SMBs Are Sensibly More Concerned with Biz than Tech

Published: August 18, 2008

by Timothy Prickett Morgan

This bit of news will come as no surprise to any IT Jungle readers who have run their own businesses or who work for small companies where money is a lot tighter than at larger enterprises, which always seem to have a lot more dough to spare for IT projects that may or may not pan out. According to research performed recently by IDC, SMB shops, which have IT budgets that are growing at least twice as fast as spending among larger companies, are more worried about the state of the economy than all the latest gadgetry or hot buzzword ideas.

To assess what SMB shops are and are not worried about these days, the analysts at IDC did a survey of SMB shops, and as it does for a living, it used the data from that survey to kick out a report, in this case called Taking the Temperatures of SMBs Worldwide: Regional Attitudes and Technology Interests, Mid-Year 2008. The survey was done among SMBs around the globe, because different geographical areas are experiencing different economic pressures and technology trends. And, predictably, SMB shops in North America, Latin America, and Western Europe all cited economic growth and business conditions as their greatest concerns--and by a wide margin--and are far less worried about green IT or virtualization or any of a number of other tech issues that IT vendors are trying to use as a level to sell their wares.

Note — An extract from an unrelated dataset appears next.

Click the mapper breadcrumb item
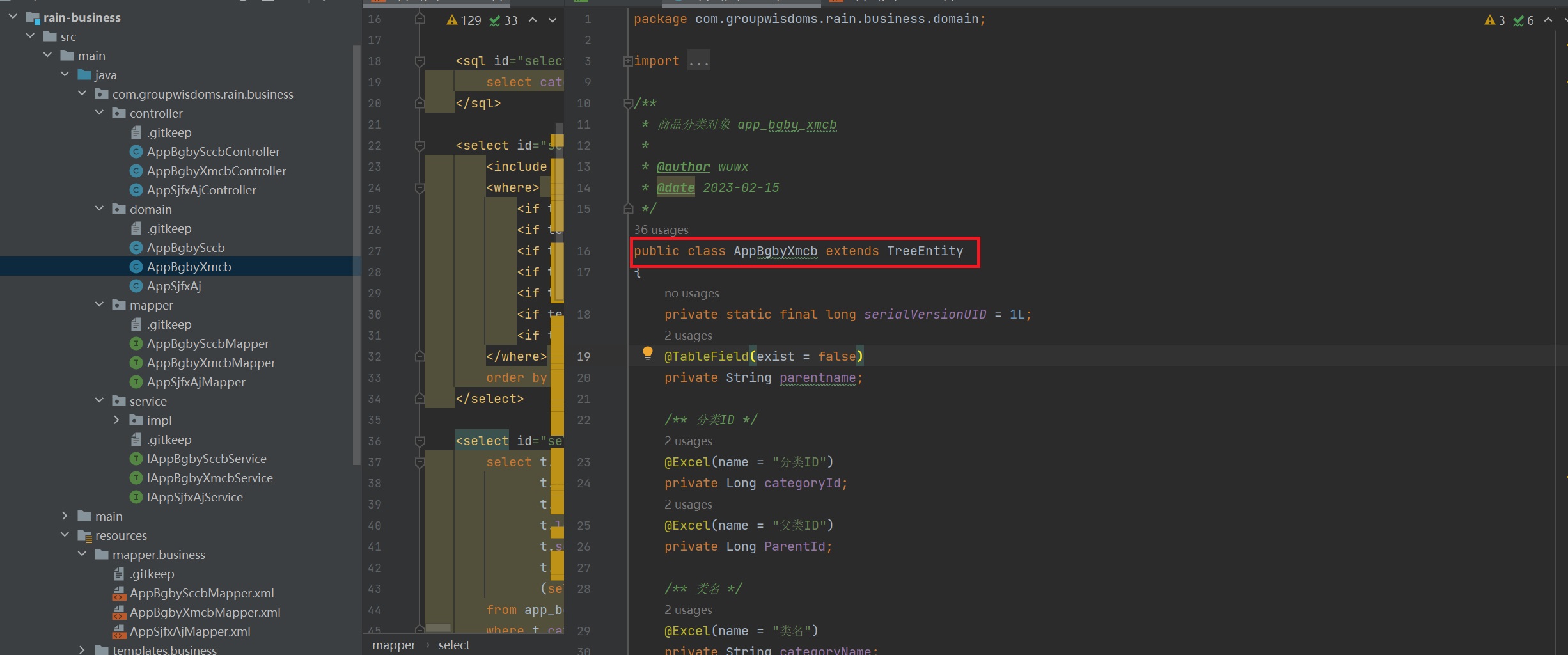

"While the growth of SMB investment in technology will continue to outpace spending growth in larger firms, economic and business conditions are on everyone's mind," explains John Roberts, research manager for global SMB research at IDC and one of the authors of the study. "Despite the global slowdown, SMBs across all regions need to look ahead to when the global economy rebounds. Most still have a near term focus, with only modest interest in technology areas that have been getting a lot of attention elsewhere."

IDC's survey gauged the concern for business conditions and the economy against green technology, software as a service, virtualization, and using "the Internet as a key business resource." That latter item is so vague--and it is obviously already true for most businesses on the planet--that I wonder if it was thrown in there as a control. But anyway, this is IDC's study, not mine. On a temperature scale--hot, warm, and cold--IDC says that even with minor variations across different geographies, SMB shops are cold when it comes to emerging technologies (like those cited above) but are warmer when the topic is economic issues. Small businesses, say the IDC researchers, are more short-term and tactical when it comes to investing of any kind, an approach to business that is being picked up by a larger number of midrange shops when the economies of the world become more challenging.

Using the Internet as a key business resource ranked highest among the four tech areas ranked in the IDC survey by SMB shops, but this question is so vague it is hard to say what it means. SaaS is an example of using the Internet as a new kind of tool, of course, and SMB shops seem more interested in this than in virtualization, which could take off in the next one or two years among SMBs. And as for going green, IDC thinks this will be a much harder sell among SMBs--particularly in developing economies where other issues are far more important.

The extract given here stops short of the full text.